So, so we go back to the, to the Sheriff's department. My mom's there waiting , head over for the sexual assault exam at the hospital.

Elizabeth: Which is always fun.

Kara: Right. Like never had a pelvic exam before. So this is my first experience with like full pelvic exam and the fingernail scrapings, like the fingernails scraping was the worst part to me. That's not something that you expect to hurt as bad as it does. And while I'm waiting for the exam is when they bring me the photo lineup and they've identified him and he's obviously gone from the apartment. He's on the run [00:24:00] for two or three days. There's not much that, they know about where he is until his sister more or less assists with setting up a stakeout for him in Sarasota, Florida.

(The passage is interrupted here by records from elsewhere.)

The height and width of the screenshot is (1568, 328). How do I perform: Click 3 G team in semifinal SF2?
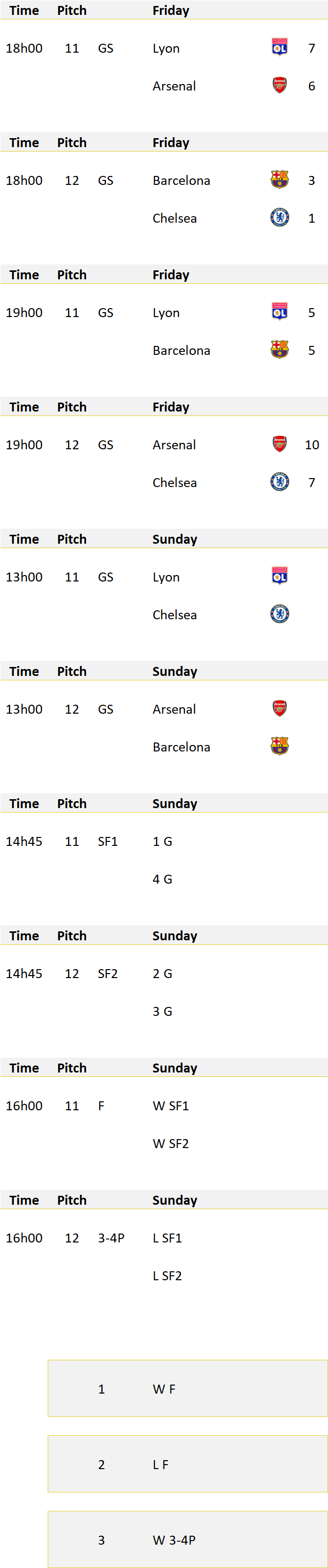coord(163,1011)

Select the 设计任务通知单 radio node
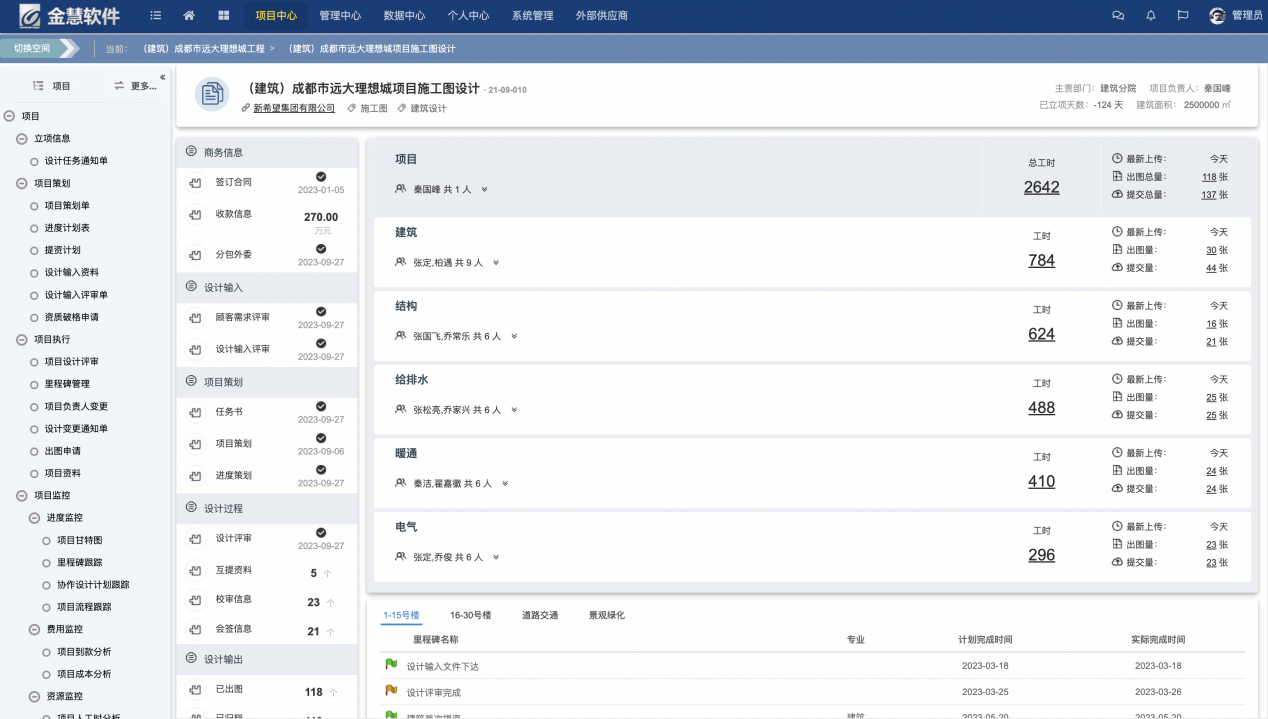(35, 161)
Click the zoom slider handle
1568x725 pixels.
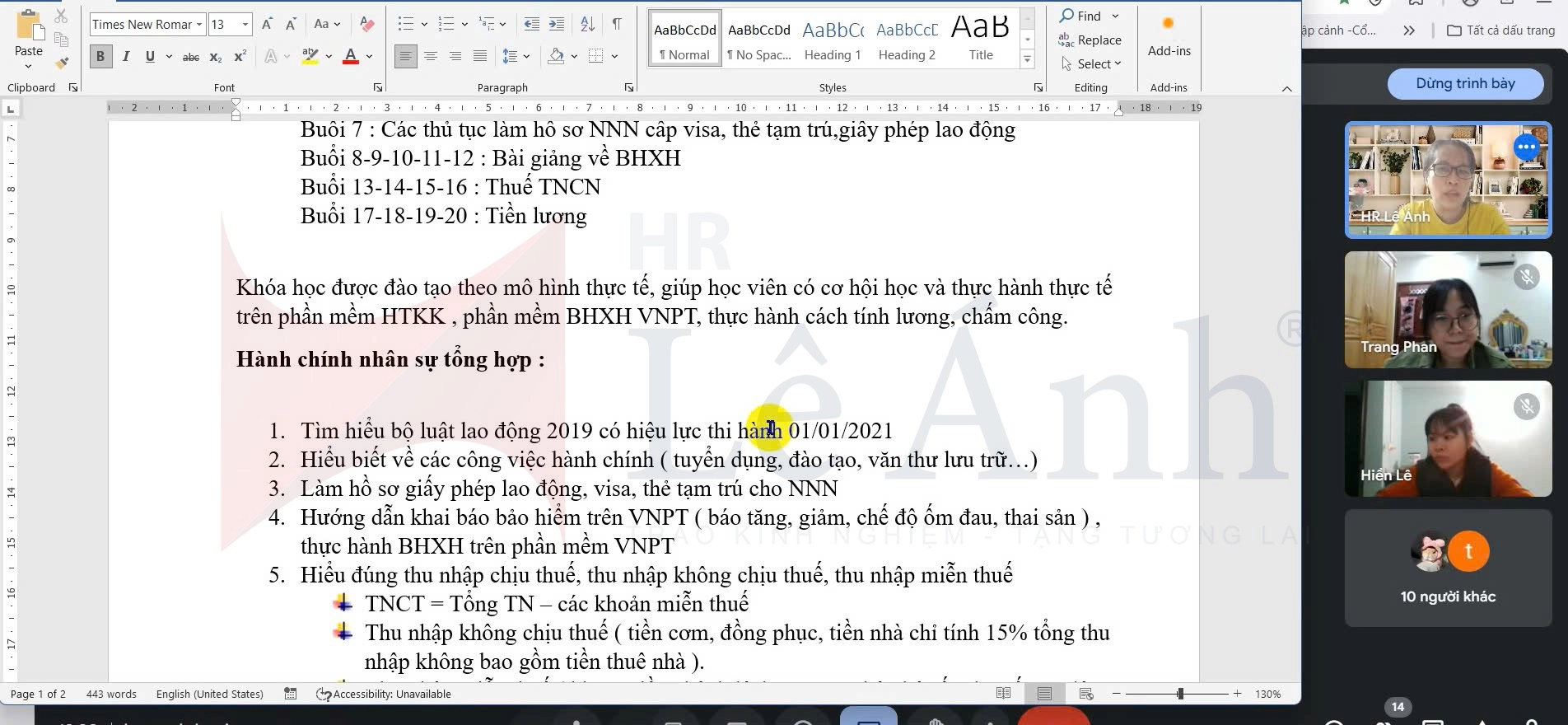tap(1180, 694)
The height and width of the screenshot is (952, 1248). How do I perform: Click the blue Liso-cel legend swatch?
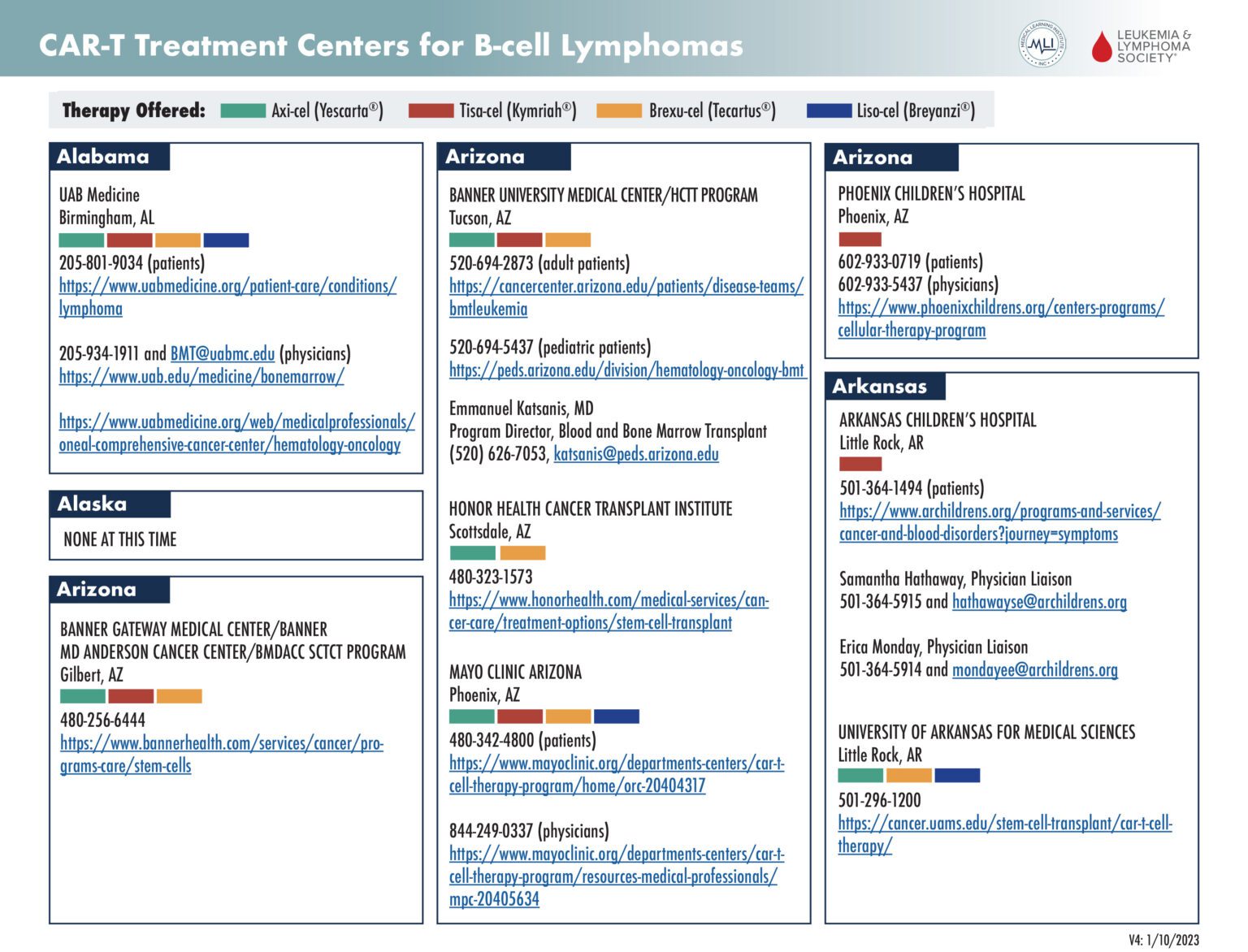tap(829, 110)
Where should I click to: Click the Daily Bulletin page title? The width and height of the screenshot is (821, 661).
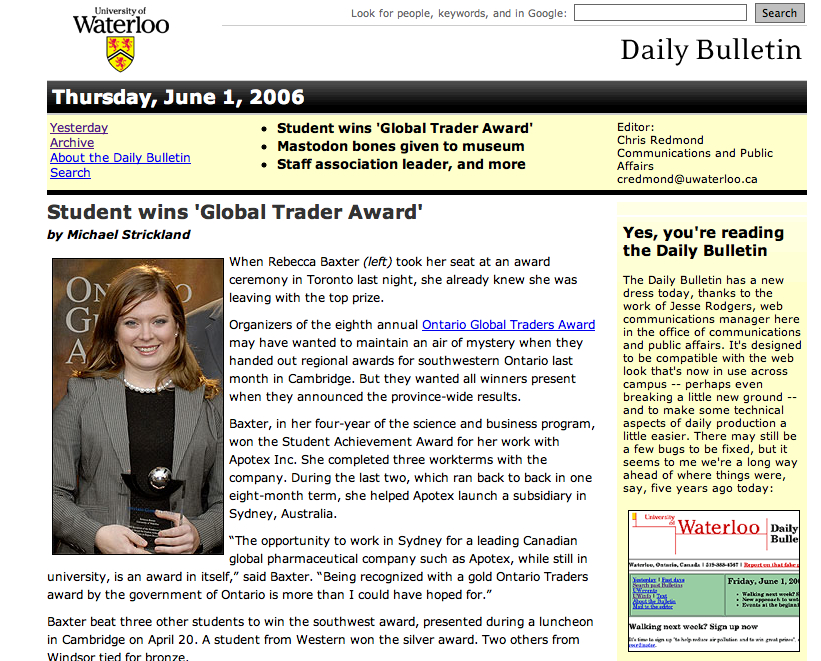(710, 50)
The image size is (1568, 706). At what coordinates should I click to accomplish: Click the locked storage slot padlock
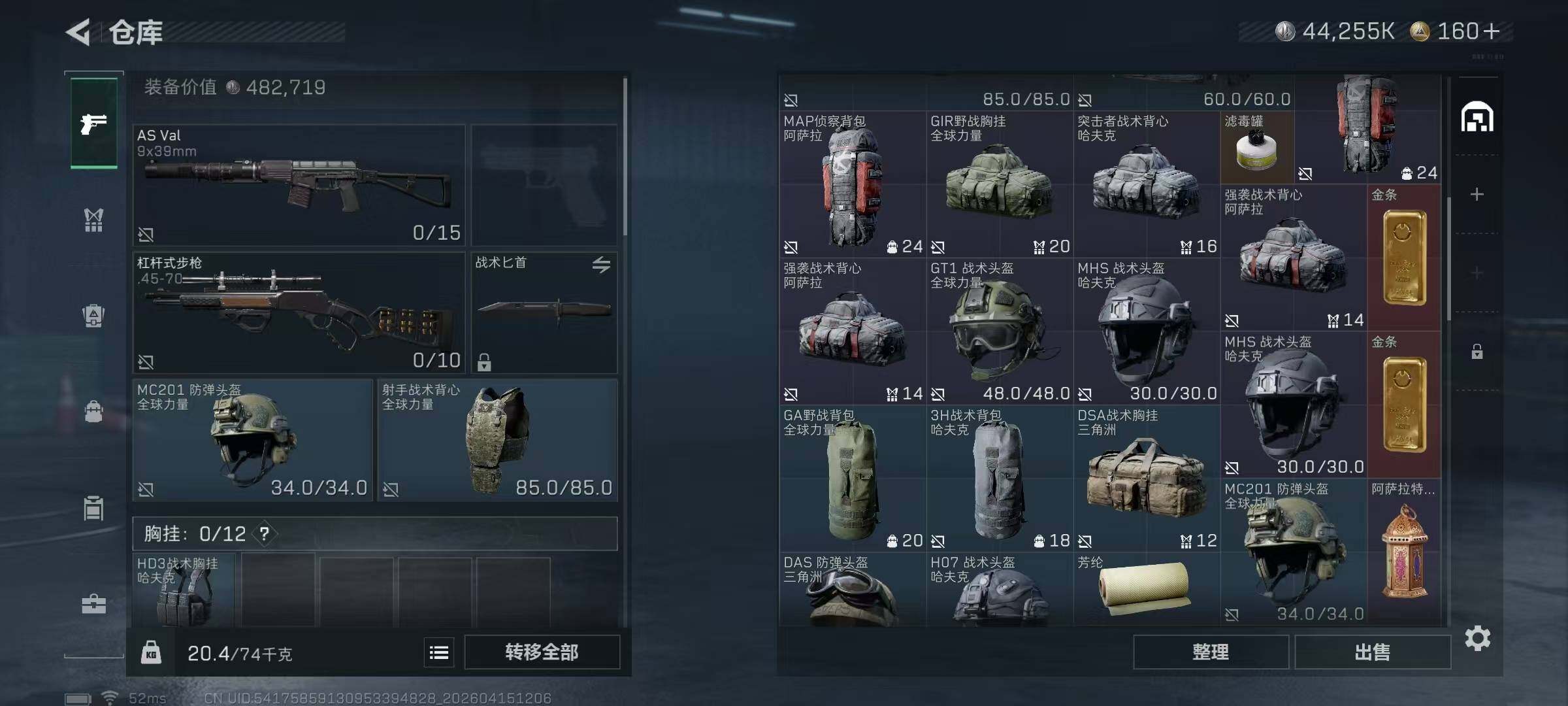pyautogui.click(x=1477, y=352)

So I was kidnapped from Columbia, South Carolina. So Sarasota, Florida is where his sister lived in Florida. So he was supposed to be meeting her. They set up a stakeout. He sees the police and leads them on a short police chase that ended and then deploying stop sticks. And they, so he wrecked his car. They sent in a canine and the canine bit him. And at some point between the canine biting his leg and biting his arm, he shoots himself right there on the side of the road. So that's where his story ends and more or less where mine begins because they quickly find some evidence in his apartment that leads them to believe that he is responsible for some other crimes.

And it takes a couple of months, but they identify him as the person responsible for the kidnapping and murders of [00:25:00] three girls in Virginia. That's kind of how I got here and how this whole story started.

Elizabeth: I don't know if it's because we've chatted before, but as I'm sitting here listening to you, talk to you, talk through your story again. I'm just sitting there and thinking how, like truly remarkable you are, because as you're talking your way through your story, I'm sitting there thinking my way through my story. And honestly, some of the things that stand out were how calm and collected you were throughout it all. I was in a place of panic and fear and terror.

And yet you were sitting there like memorizing things and trying to remember turns and, paying attention to magnets on the fridge. Who's his doctor. Who's his dentist. You were so collected. I mean, it was, I don't want to say you were born for that because obviously no one is born for that, but [00:26:00] you were so detail oriented.

When you went into the police station and probably afterwards, as you like, told them everything that was going on, You were just so detail in your memory. I think of mine and I think of some of the things I remember, I'm like, well, that's completely useless. That's completely stupid.

Although I will say, which I am so happy you brought up cause it's one of my favorite subjects but when you talk about this moment of appeasement, everyone hears of fight flight, fight or flight. Then you heard about freeze and there's this other characteristic of, or not characteristic, but natural instinct, response, instinctual response, which is appease.

And you talk about how you're like, okay, I'm going to do what I can. I got to get him to trust me. Cause that I'm like, yeah, I had that moment too. I was like, if I can get them to like me, maybe they won't kill me. I think you were much more, brilliant, brave. Cause you're like, I am going to escape where me, I was like, I [00:27:00] just want to survive.

Kara: That's what our natural reactions are. Right? Like you don't have any control over it. Like how did maybe there was something that happened earlier in my life that kind of primed my nervous system to have a calm and collected response.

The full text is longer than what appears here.